Ventricular Arrhythmia Risk Stratification Among Patients With Cardiac Resynchronization Therapy Devices

Abstract

Background: Patients with left ventricular (LV) dysfunction have a higher risk of ventricular arrhythmia (VA) compared with those without, and are candidates for implantable cardioverter defibrillator (ICD). Response to cardiac resynchronization therapy (CRT) decreases the risk of VA; however, selection of a suitable CRT device remains challenging.

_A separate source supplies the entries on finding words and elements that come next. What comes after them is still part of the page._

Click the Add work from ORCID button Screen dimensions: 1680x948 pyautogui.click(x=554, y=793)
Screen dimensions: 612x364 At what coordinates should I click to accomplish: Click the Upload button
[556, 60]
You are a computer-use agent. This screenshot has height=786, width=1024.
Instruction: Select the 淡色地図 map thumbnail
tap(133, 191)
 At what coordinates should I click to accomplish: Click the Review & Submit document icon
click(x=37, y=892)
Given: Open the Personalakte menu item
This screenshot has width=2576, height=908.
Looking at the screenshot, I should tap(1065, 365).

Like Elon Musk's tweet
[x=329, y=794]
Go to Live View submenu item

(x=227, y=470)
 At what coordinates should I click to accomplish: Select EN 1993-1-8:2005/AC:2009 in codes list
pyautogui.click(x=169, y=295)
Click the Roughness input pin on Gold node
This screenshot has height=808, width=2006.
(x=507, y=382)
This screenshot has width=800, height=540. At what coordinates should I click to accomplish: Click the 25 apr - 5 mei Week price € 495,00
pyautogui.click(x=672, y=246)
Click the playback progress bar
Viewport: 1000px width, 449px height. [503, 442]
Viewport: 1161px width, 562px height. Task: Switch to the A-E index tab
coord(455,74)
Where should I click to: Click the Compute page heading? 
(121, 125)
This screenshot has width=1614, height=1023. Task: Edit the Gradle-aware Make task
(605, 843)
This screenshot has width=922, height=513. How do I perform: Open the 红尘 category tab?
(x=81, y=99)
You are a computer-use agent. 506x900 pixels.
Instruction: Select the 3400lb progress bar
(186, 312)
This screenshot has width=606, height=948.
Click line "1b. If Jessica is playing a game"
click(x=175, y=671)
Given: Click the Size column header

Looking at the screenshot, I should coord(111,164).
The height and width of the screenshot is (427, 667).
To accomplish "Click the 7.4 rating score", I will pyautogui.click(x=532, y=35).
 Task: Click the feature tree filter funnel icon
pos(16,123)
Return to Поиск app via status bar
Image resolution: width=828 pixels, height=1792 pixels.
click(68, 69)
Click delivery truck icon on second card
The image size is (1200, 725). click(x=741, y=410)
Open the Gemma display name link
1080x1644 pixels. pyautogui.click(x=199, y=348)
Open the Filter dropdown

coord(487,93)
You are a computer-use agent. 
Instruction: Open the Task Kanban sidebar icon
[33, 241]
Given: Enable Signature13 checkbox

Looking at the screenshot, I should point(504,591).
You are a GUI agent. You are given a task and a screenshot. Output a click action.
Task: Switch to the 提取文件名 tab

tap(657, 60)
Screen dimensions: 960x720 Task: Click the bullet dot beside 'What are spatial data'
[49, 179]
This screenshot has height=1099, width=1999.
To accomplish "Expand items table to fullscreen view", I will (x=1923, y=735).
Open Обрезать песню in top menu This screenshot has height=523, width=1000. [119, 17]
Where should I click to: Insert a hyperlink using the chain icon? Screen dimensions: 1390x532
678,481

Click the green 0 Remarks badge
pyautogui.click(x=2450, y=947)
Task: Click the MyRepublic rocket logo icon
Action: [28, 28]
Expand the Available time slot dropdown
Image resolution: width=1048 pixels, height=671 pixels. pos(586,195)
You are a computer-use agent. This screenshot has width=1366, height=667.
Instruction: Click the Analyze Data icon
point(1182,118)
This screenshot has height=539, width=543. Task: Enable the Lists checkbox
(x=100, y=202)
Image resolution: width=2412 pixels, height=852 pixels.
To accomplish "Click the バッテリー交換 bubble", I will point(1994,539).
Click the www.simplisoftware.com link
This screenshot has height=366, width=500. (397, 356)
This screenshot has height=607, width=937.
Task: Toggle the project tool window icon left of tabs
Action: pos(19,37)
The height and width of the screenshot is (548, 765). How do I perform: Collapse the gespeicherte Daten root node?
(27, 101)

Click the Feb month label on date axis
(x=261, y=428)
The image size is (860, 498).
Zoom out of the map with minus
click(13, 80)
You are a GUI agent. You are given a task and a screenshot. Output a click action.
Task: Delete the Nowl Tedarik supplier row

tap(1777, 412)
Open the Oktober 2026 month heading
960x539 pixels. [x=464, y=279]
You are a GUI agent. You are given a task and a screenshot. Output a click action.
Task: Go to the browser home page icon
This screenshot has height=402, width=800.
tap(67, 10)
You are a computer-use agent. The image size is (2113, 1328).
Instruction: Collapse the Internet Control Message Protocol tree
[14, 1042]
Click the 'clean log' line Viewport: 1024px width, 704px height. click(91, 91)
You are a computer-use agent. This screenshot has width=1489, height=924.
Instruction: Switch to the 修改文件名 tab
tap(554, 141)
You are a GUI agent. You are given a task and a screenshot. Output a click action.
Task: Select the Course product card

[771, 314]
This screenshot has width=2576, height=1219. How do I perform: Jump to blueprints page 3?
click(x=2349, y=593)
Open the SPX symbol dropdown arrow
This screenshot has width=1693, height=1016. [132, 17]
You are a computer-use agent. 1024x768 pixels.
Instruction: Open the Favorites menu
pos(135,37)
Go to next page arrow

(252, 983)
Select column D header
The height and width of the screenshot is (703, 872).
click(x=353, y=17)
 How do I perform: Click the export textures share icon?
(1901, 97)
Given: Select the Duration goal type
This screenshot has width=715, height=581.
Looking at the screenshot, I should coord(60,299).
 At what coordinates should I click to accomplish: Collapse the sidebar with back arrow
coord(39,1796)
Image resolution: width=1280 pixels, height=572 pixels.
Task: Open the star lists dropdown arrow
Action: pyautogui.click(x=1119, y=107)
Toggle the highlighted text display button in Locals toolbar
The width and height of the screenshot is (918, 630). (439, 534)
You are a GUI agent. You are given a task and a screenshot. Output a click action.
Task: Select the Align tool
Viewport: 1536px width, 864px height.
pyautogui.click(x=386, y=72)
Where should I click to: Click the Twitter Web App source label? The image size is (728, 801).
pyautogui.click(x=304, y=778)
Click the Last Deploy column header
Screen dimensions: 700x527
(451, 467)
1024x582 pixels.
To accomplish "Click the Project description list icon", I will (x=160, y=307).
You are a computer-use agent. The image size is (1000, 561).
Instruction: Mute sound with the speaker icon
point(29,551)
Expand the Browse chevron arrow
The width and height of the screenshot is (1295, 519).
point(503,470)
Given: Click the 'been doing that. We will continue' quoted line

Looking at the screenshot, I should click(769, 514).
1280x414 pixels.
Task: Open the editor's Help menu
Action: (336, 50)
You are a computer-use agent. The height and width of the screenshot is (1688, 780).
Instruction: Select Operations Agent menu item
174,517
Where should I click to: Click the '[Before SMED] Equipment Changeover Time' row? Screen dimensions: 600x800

Methods and Results: In 678 patients with a CRT/ICD device and LV dysfunction, we investigated 325 CRT and 142 ICD patients for primary prevention. VA was defined as lasting ≥30 s or being treated with an ICD. CRT non-responders were defined as patients without reduced LV end-systolic volume ≥15%. During the follow-up period, 98 (21%) patients had a VA event (CRT 71 [22%] vs. ICD 27 [19%]; P=0.49). The VA risk score was calculated by summing values for non-left bundle branch block, left atrial diameter >45 mm, persistent atrial fibrillation, male sex, LV ejection fraction <25%, and ischemic cardiomyopathy. Our results showed that the VA risk score stratified the risk of VA among CRT patients (P<0.01), but was not significant for ICD patients (P=0.24). Patients with a VA risk score ≥4 (divided by receiver operating characteristic analysis) had a higher risk of VA among CRT patients (log rank P<0.01); however, it was not significant for ICD patients (log rank P=0.71).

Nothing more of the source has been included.